Biden's new tax policy has caused volatility in the crypto market. This article explores the latest developments regarding XRP and BTC, the SEC vs. Ripple case, and the impact of the new tax.
Biden's Tax Policy and Its Impact
On December 27, the Biden administration finalized a controversial crypto broker tax reporting rule targeting DeFi, NFTs, and stablecoins. According to legal experts, the rule requires trading platforms to track and report user activities for all digital asset sales by 2027. The move has sparked legal and Congressional challenges, raising concerns over its impact on the crypto industry.
SEC vs. Ripple: XRP's Future
The SEC's case against Ripple is approaching a critical deadline, with the agency’s appeal potentially reshaping XRP’s regulatory classification. If the SEC overturns previous rulings, XRP may face delistings from major exchanges, dampening demand. On the other hand, a withdrawal of the appeal under a pro-crypto administration could propel XRP closer to its 2018 all-time high of $3.55.
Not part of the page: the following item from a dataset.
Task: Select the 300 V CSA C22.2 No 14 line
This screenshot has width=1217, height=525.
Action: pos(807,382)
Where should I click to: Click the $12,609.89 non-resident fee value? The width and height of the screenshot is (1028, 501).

Current BTC Trends and Outlook
Bitcoin (BTC) slipped below the $95k level on December 27, weighed down by ETF outflows and Biden’s tax policy. Spot ETF market volatility and concerns over Fed rate decisions have further dampened BTC’s price. Corporate adoption, however, remains a bright spot, with new ETFs like the Bitcoin Standard Corporations ETF showcasing the growing role of BTC in treasury reserves.
As 2024 ends, XRP and BTC stand at pivotal moments. Regulatory developments, including the SEC’s Ripple case and ETF market activity, will shape their trajectories. For investors, staying informed on these critical updates is key to navigating the volatile crypto market.